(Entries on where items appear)
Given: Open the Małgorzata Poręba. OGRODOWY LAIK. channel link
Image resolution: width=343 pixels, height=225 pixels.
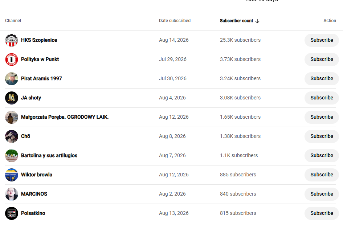Looking at the screenshot, I should click(x=65, y=117).
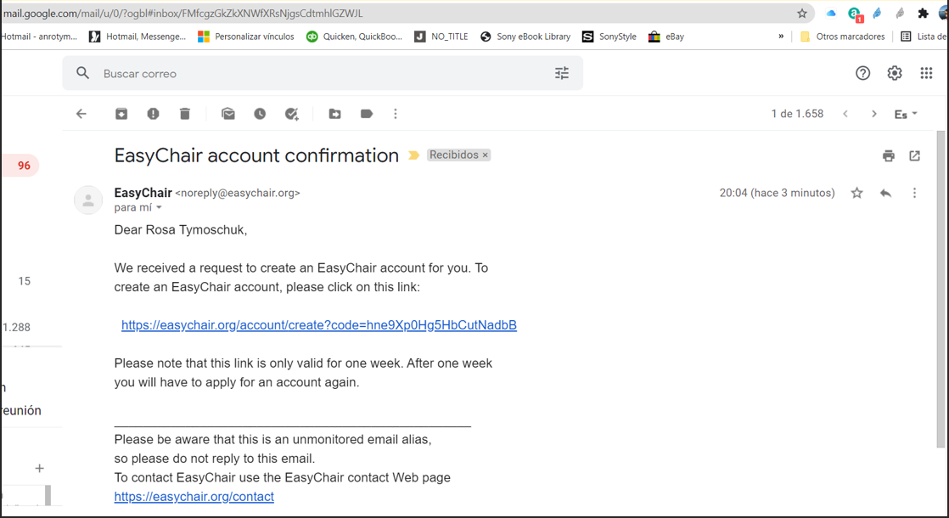The width and height of the screenshot is (949, 518).
Task: Snooze this email with clock icon
Action: pos(260,114)
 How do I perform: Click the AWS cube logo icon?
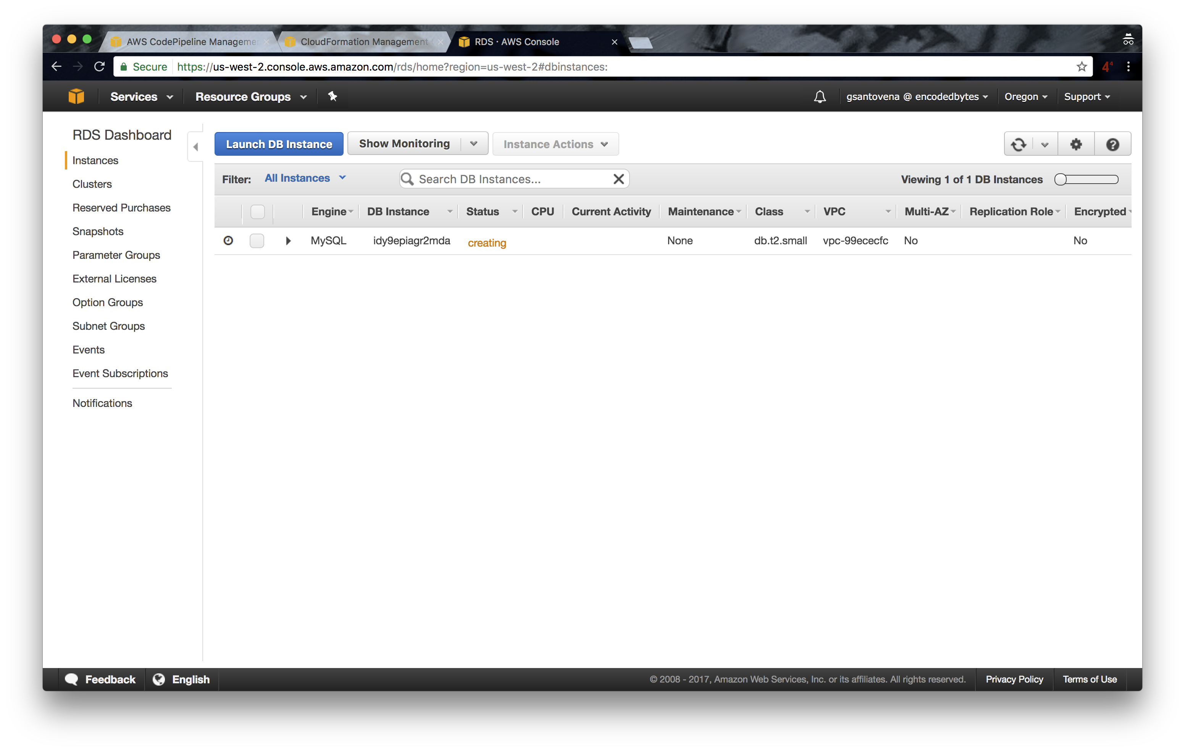click(76, 96)
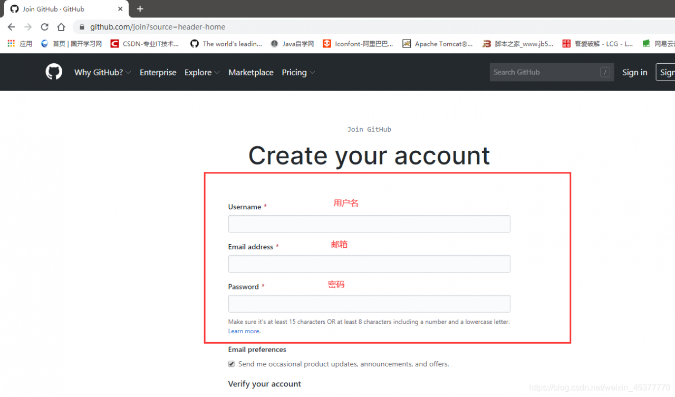Click the padlock site info icon
Image resolution: width=675 pixels, height=397 pixels.
(x=82, y=27)
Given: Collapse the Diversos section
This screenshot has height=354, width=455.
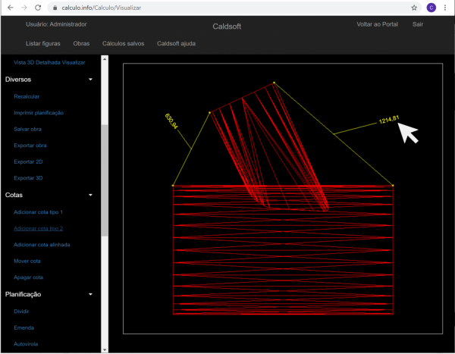Looking at the screenshot, I should click(90, 79).
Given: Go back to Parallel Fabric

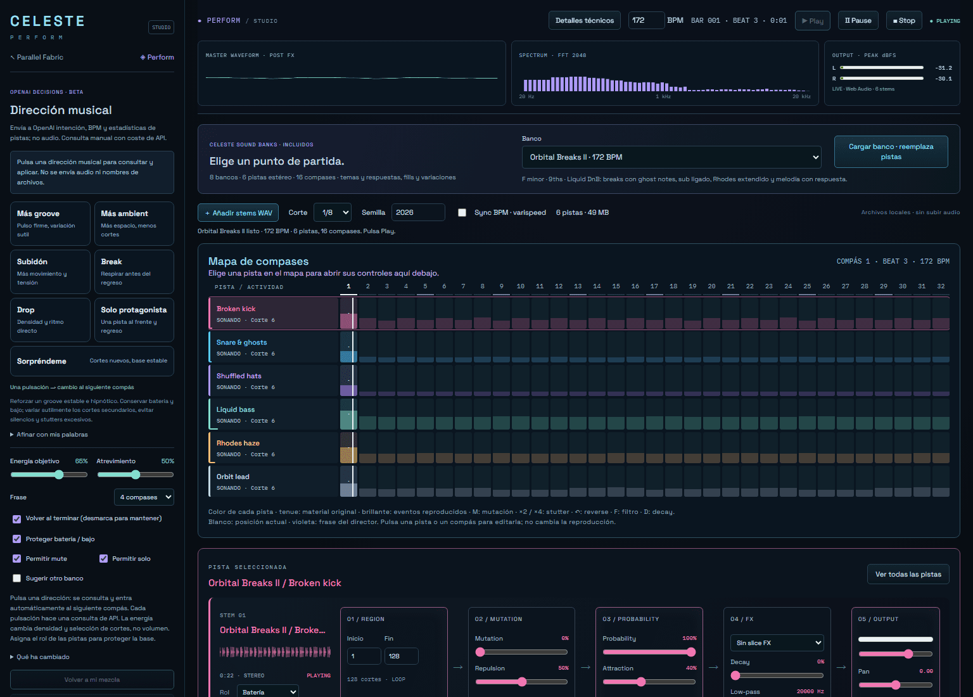Looking at the screenshot, I should point(37,58).
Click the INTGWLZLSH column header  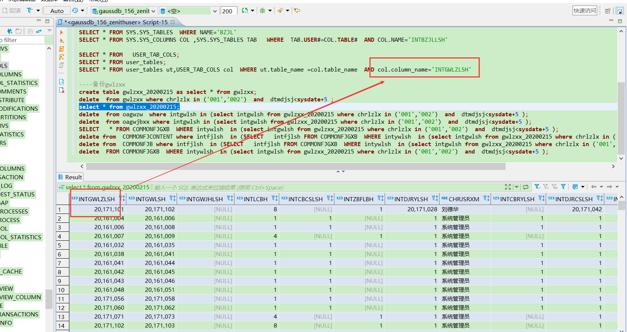(x=96, y=199)
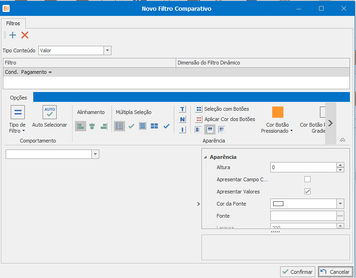The image size is (356, 278).
Task: Click the Confirmar button
Action: [297, 271]
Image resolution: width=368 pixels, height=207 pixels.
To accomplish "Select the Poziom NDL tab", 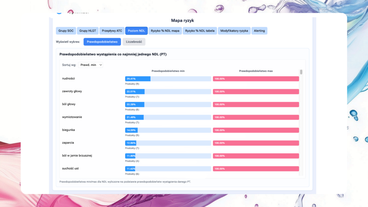I will point(137,31).
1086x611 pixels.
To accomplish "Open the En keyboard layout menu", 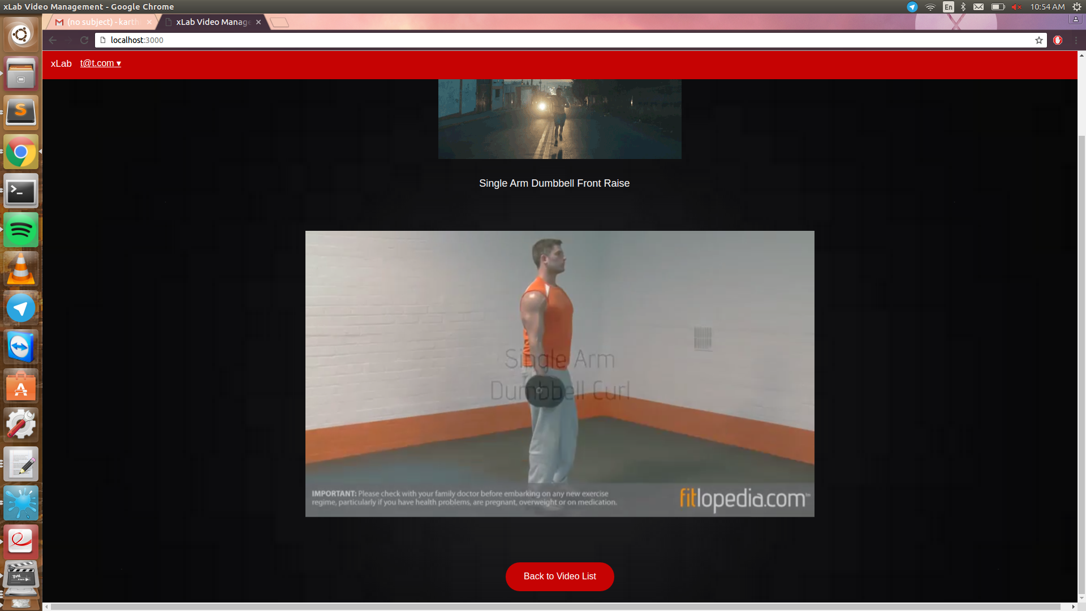I will tap(949, 7).

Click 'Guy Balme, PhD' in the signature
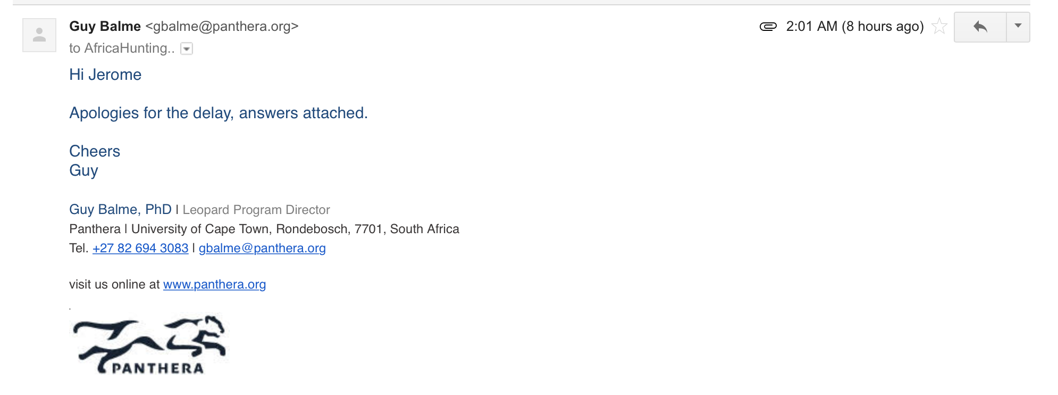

*CHALLENGE*: Copy the lines verbatim, starting with the first line of the items and going on through the line with "(x=82, y=27)". Leave the pictures out.

*ANSWER TO THE TASK*:
Given: Open the Małgorzata Poręba. OGRODOWY LAIK. channel link
Image resolution: width=343 pixels, height=225 pixels.
Looking at the screenshot, I should click(x=65, y=117).
The width and height of the screenshot is (949, 518).
Task: Snooze this email with clock icon
Action: pos(260,114)
 How do I perform: Click the AWS cube logo icon?
click(76, 96)
Click the padlock site info icon
Image resolution: width=675 pixels, height=397 pixels.
(x=82, y=27)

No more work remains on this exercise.